- [What you are asked to do] Here, the job is to give back every entry below unchanged, omitting pictures.

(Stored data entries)
+++++
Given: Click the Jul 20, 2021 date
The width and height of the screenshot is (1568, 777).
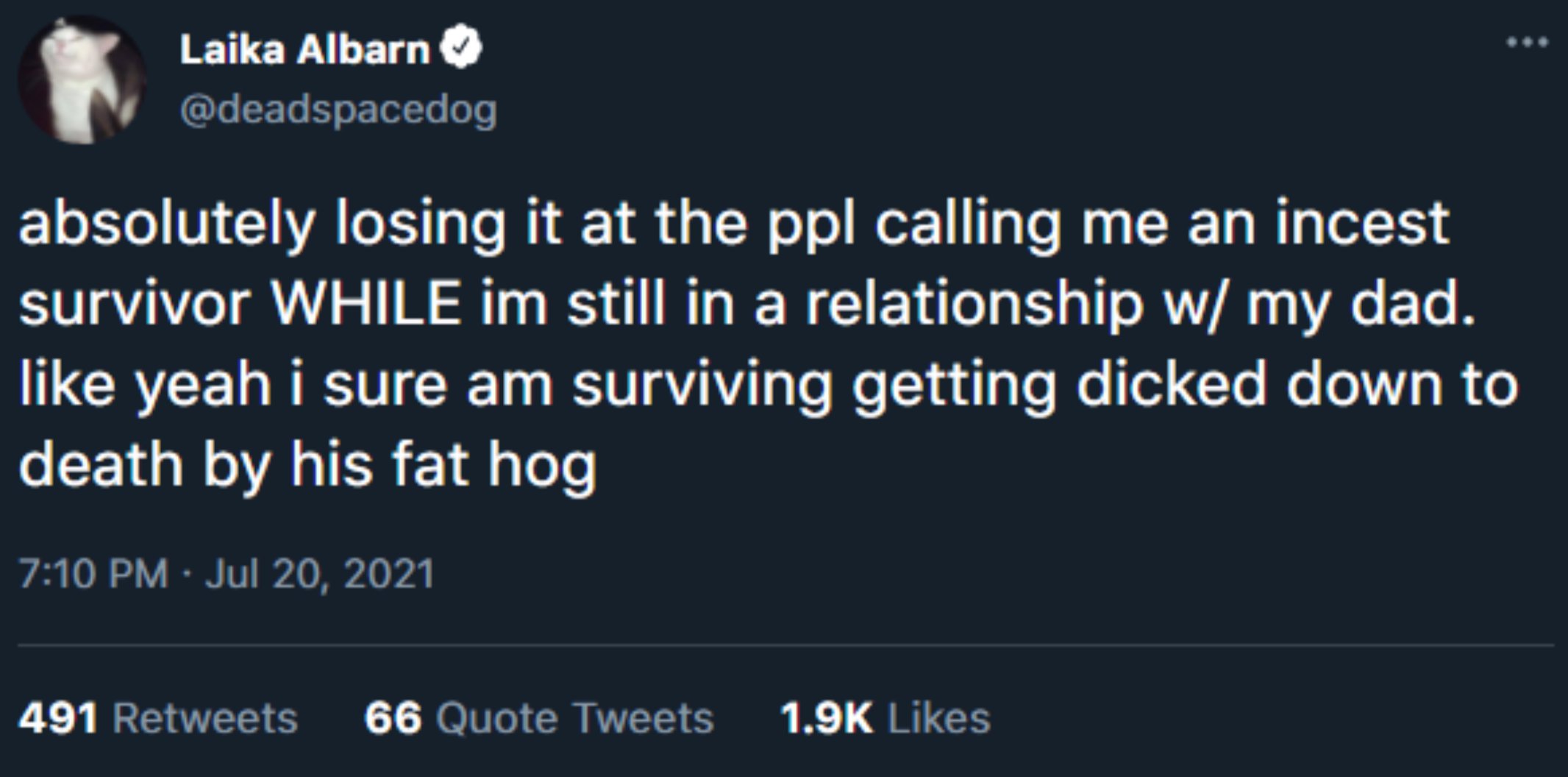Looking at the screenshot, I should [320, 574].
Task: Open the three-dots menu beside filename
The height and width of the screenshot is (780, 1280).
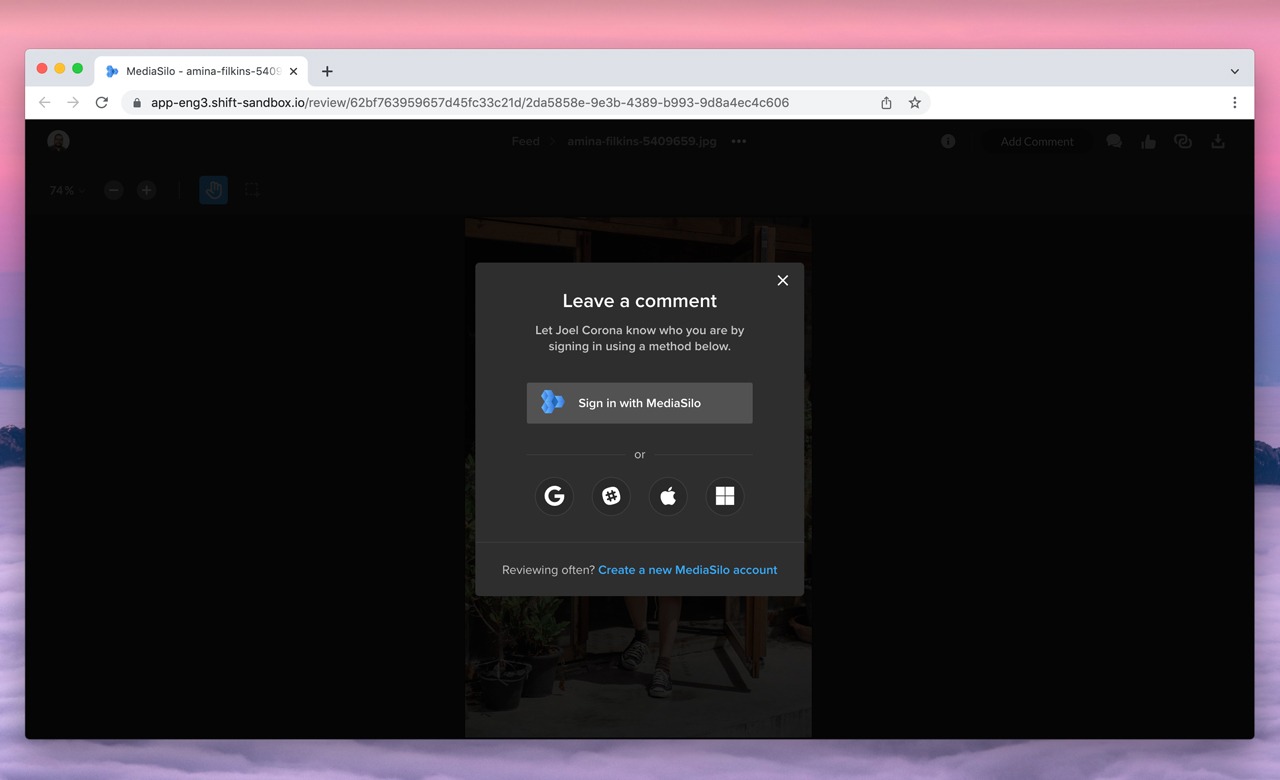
+++++
- [Exercise answer]
Given: Click the Jul 20, 2021 date
The width and height of the screenshot is (1568, 777).
Looking at the screenshot, I should [320, 574].
Task: Open the three-dots menu beside filename
The height and width of the screenshot is (780, 1280).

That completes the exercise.